Simulated V̇/Q distribution compared with the data. N is the number of compartments used, R ¯ Bi denotes upper bounds of bronchiolar resistance, and R ¯ Vi denotes upper bounds of vascular resistances for the i th compartment. (a) N = 50, R ¯ Bi = 3 × 105, R ¯ Vi = 8 × 106, Error = 5.68. (b) N = 50, R ¯ Bi = 1.2 × 106, R ¯ Vi = 3.2 × 107, Error = 4.25. (c) N = 100, R ¯ Bi = 3 × 105, R ¯ Vi = 8 × 106, Error = 4.46. (d) N = 100, R ¯ Bi = 1.2 × 106, R ¯ Vi = 3.2 × 107, Error = 3.24. (e) N = 200, R ¯ Bi = 3 × 105, R ¯ Vi = 8 × 106, Error = 3.91. (f) N = 200, R ¯ Bi = 1.2 × 106, R ¯ Vi = 3.2 × 107, Error = 2.80.

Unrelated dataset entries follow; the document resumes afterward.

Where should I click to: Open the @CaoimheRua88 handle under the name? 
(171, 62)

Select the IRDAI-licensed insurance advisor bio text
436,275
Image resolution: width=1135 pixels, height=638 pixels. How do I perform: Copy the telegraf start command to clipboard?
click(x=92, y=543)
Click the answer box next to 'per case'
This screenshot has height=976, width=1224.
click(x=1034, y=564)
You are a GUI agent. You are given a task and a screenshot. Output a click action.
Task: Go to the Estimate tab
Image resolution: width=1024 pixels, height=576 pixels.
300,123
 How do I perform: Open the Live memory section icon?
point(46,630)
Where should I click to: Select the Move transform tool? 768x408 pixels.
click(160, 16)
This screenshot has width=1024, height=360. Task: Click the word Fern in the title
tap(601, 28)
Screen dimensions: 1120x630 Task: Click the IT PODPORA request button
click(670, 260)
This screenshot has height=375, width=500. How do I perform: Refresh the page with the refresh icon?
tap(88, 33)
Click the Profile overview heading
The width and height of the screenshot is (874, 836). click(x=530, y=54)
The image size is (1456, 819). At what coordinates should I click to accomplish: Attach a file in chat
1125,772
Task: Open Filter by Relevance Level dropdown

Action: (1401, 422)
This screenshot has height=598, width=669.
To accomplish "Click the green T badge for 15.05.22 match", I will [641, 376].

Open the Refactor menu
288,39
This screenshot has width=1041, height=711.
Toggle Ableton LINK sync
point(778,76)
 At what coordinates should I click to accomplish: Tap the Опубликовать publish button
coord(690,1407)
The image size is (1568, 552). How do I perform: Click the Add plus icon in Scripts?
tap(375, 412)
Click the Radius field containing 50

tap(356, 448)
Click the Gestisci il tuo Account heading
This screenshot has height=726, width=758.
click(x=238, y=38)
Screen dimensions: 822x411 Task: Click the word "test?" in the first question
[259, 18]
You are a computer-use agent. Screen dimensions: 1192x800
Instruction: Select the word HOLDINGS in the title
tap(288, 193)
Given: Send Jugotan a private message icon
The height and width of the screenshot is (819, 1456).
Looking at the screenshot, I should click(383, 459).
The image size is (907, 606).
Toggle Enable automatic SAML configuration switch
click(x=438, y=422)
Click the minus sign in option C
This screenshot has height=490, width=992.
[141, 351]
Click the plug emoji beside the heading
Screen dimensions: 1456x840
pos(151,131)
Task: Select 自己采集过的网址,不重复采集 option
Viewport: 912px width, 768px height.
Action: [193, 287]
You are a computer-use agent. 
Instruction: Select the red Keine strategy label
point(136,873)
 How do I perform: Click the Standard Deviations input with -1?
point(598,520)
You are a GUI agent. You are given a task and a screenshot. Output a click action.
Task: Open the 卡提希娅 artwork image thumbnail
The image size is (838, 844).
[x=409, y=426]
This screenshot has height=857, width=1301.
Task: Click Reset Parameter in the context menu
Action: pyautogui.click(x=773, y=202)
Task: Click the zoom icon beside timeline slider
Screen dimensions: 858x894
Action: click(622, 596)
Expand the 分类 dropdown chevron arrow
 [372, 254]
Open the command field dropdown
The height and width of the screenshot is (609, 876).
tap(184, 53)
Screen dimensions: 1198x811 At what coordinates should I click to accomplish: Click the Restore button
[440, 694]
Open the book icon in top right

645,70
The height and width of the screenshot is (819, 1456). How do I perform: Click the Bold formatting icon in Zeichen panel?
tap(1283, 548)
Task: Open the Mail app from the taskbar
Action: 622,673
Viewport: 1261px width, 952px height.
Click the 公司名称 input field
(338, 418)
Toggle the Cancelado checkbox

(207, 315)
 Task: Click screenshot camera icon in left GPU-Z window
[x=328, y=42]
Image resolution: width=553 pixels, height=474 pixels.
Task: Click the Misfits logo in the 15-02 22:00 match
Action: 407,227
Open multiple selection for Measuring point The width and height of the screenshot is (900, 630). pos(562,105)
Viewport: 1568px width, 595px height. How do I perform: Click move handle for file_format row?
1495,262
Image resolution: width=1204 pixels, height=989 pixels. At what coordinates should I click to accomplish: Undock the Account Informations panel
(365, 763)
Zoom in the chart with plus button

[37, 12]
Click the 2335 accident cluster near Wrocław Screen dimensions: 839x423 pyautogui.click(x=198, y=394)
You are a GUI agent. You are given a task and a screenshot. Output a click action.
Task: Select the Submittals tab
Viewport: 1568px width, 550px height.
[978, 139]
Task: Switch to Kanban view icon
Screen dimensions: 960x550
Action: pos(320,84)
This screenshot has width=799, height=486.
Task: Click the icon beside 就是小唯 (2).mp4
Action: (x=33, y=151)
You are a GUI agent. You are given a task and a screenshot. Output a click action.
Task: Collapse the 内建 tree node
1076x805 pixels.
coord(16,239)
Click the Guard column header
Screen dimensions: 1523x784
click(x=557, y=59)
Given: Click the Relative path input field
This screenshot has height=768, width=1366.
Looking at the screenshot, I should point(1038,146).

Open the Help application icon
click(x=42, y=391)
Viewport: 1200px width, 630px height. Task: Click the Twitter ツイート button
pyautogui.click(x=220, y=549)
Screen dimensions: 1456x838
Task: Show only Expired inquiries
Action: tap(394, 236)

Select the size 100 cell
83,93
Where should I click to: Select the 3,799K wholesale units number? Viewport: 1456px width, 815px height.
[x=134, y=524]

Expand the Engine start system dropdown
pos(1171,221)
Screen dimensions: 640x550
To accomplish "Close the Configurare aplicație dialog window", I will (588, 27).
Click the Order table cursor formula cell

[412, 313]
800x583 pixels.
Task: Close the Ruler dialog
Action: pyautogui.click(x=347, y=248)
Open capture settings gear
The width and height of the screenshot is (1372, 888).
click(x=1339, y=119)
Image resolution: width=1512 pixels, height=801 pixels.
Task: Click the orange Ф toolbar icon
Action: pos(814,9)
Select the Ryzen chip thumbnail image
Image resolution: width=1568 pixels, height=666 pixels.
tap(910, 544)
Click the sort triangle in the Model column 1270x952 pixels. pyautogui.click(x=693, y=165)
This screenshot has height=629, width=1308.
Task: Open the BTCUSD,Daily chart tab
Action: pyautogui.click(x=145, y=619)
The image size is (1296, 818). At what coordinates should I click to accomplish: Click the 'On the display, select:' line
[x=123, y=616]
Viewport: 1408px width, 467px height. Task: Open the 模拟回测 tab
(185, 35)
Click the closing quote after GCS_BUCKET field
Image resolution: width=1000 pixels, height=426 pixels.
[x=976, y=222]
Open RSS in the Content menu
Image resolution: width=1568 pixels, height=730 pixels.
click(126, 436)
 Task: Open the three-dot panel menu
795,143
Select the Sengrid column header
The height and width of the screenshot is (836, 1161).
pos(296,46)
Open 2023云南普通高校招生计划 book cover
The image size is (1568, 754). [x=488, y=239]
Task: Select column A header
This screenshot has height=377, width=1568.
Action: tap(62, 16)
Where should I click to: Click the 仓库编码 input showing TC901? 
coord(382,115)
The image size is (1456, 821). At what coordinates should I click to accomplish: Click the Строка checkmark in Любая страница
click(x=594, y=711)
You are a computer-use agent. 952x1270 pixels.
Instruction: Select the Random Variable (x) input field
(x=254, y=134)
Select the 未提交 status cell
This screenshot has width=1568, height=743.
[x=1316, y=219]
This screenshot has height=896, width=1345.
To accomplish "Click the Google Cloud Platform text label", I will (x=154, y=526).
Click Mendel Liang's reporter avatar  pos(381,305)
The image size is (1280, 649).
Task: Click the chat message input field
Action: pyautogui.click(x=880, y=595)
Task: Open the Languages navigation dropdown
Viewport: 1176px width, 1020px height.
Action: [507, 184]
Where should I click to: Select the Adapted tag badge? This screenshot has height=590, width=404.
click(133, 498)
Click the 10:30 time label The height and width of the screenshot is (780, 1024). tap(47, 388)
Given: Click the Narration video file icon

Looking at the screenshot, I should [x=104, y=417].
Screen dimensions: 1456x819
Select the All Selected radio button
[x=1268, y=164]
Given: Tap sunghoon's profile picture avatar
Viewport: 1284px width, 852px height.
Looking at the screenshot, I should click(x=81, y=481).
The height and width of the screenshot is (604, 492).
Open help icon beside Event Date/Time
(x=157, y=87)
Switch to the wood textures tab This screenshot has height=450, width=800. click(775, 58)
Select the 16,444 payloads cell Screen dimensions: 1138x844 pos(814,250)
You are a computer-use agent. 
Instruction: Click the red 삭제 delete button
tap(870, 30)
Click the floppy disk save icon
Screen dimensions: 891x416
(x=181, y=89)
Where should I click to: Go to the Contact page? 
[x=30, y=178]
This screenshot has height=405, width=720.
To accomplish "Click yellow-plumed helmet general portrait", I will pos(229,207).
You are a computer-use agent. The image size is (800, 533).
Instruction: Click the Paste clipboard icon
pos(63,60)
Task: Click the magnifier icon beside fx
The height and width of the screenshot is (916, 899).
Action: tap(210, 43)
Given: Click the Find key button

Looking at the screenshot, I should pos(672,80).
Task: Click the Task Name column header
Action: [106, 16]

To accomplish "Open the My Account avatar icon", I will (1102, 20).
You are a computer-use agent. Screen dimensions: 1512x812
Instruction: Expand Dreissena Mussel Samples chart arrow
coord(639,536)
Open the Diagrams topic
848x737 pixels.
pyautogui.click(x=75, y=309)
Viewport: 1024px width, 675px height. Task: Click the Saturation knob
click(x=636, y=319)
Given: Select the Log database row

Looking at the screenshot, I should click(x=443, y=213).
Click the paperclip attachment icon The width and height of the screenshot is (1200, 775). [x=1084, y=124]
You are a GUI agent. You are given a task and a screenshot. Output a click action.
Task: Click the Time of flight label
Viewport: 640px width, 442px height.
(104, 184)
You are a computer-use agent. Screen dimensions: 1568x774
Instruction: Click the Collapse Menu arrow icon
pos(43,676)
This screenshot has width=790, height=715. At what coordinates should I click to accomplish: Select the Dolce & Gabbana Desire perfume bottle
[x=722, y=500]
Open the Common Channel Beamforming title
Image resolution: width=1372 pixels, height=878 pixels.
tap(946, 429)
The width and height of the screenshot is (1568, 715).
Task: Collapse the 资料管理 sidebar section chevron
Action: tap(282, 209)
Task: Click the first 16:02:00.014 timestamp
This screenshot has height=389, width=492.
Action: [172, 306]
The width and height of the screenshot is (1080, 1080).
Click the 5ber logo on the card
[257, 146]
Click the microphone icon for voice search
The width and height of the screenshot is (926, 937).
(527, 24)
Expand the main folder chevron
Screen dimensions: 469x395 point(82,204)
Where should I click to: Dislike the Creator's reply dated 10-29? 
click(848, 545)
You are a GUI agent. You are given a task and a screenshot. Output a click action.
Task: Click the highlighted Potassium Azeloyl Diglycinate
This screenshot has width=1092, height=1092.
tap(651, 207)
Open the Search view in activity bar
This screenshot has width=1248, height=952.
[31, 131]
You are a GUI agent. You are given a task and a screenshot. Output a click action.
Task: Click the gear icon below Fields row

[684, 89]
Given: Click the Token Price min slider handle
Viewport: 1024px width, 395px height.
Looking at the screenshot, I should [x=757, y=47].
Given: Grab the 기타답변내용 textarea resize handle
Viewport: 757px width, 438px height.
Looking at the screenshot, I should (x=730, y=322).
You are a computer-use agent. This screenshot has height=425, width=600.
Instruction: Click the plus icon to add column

Computation of optimal ventilation strategies using the simulator

Table 6 compares the optimal MV settings computed using our simulator with those provided in the first patient dataset [21]. Figure 4 shows the so-called Pareto front returned by the NSGA-II algorithm. Each point on the Pareto front corresponds to a combination of ventilator settings for which any improvement in one objective function (e.g., gas exchange) necessarily results in a deterioration in the other (e.g., peak alveolar pressure). Thus, the Pareto front defines the trade-off inherent in the problem and allows us to investigate how different combinations of ventilator settings manage that trade-off. The optimal settings reported in Table 6 correspond to point No. 1 in Figure 4 and provide the most balanced solution to the two competing objectives. Compared with the data values, the peak alveolar pressure has been reduced from 5.1 kPa to 3.8 kPa, so that it is now within the maximum specified value of 4 kPa. This improvement has been achieved at the cost of a small increase in PaCO2 (from 6.1 to 6.3 kPa), while the value of PaO2 (12.2 kPa) is now very close to its desired value of 12 kPa. This ‘rebalancing’ of the ventilator settings in favor of a more lung protective strategy has been achieved principally by reducing tidal volume from 590 to 506 ml, while simultaneously increasing the ventilation rate from 13 to 15 bpm. Changes in the other three ventilator settings are more modest, indicating that they have a relatively smaller influence on the chosen physiological indicators for this patient. Moving along the curve shown in Figure 4, different combinations of ventilator settings are computed which place more emphasis on one objective or the other. Point No. 2, for example, corresponds to a maximally protective strategy, where Palv has been further reduced to 2.8 kPa, at the cost of increasing PaCO2 to 7.4 kPa and reducing PaO2 to 11.9 (note that both PaCO2 and PaO2 are still within their specified limits).

Table 6 Optimal MV settings and model outputs compared with first patient dataset
Figure 4
figure 4

Pareto front from the multi-objective optimization. Shows the tradeoff between maximizing gas exchange and reducing the risk of VALI.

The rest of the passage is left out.